Jennifer asked last week on Facebook:
"How about something regarding the transition from preschool to grade school? My kids will be 1st & 2nd grade (as well as 1-year-old who will be a preschooler before we know it), and this past year I was a bit bummed with how much less "fun" time they get with mom.
With board and card games, coloring, exploring, reading, and library storytime, preschool stuff was only play. Now I'm feeling like I have to find some magical space to fit it in between baby care, "real" schoolwork, food (why do they have to eat 3x/day? Ha), and the ever present housework. They've become much closer and spend lots of time playing games together, and if they were "out schooling" we certainly wouldn't be playing together much so I know it's a normal transition. Perhaps I've got my question answered in the asking, but surely I'm not the only mom feeling guilty about not spending our days chock full-o fun in the traditional sense (I mean, school "work" is not all blood sweat & tears!)."
Mighty Joe loves preschool apps
Jennifer, I think that some of the answer to your question really has to do with your educational philosophy. Perhaps it's in your make-up to be relaxed, and there will come a time when you and your children will just have to bite the bullet, so to speak. That time isn't necessarily now, though. The best way to go about homeschooling, regardless of your style or theory, is to start slow in the elementary years, progress as they can take on more abstract thought and skill, and finish heavy in the high school years.
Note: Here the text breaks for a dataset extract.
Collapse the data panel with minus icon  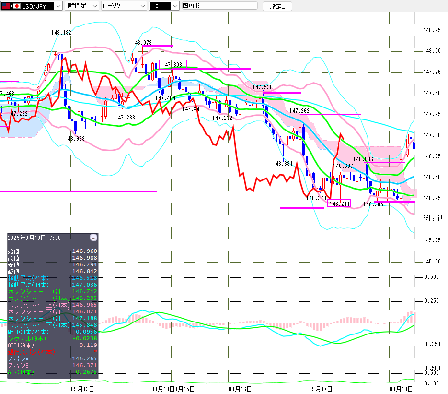(x=93, y=238)
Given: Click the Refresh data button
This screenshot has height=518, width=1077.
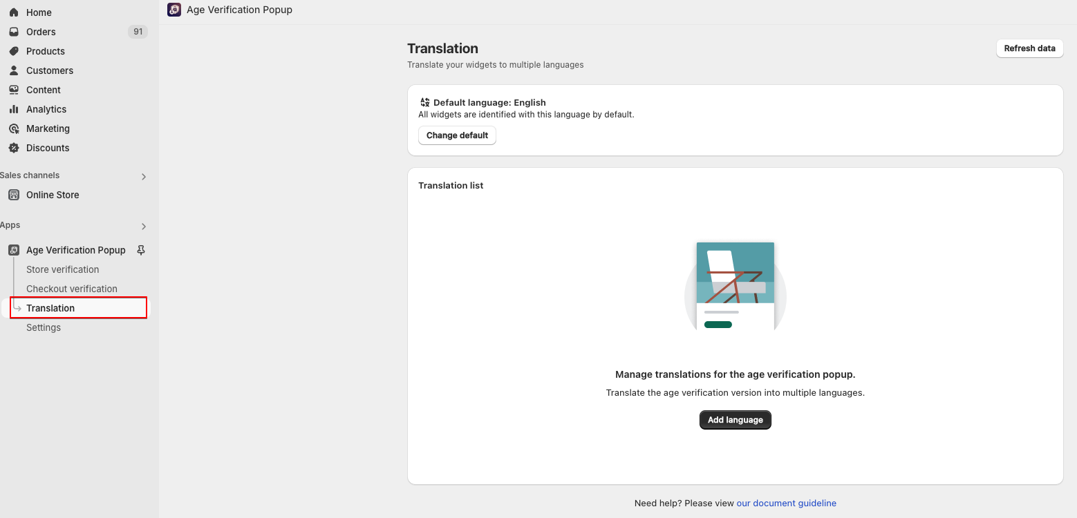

I've never been an unschooler, but at the same time I do think that life and experiences are often a far better teacher than a workbook, so we balance the two as best we can. Still, we try to focus on what really matters in the early years and let go of the rest. This is the time to learn to read, but learning to read can be done on your lap or snuggled in next to you on the couch. Counting, adding, measuring can all be done as you go about your day. You do want to introduce some serious work at some point, because the reality is that all of our children will have to function in the real world someday, and the real world measures knowledge based upon tests, scores, grades, and degrees. It stinks, but it's true.
Keep the games, the art, the nature walks, the good videos, the reading, the library, and the 3 meals. Add some practice worksheets and some history lessons (read aloud? listen to some recordings?) during the little one's naptime, and just see how much you can accomplish! I know my younger elementary level students aren't grasping the full scope of our history studies, but they like to listen in and do the coloring sheet, and that's worth it for me.
Workbooks my kids have loved:
We've used a lot of the Evan Moor products and many more of the Kumon workbooks, and we like them all!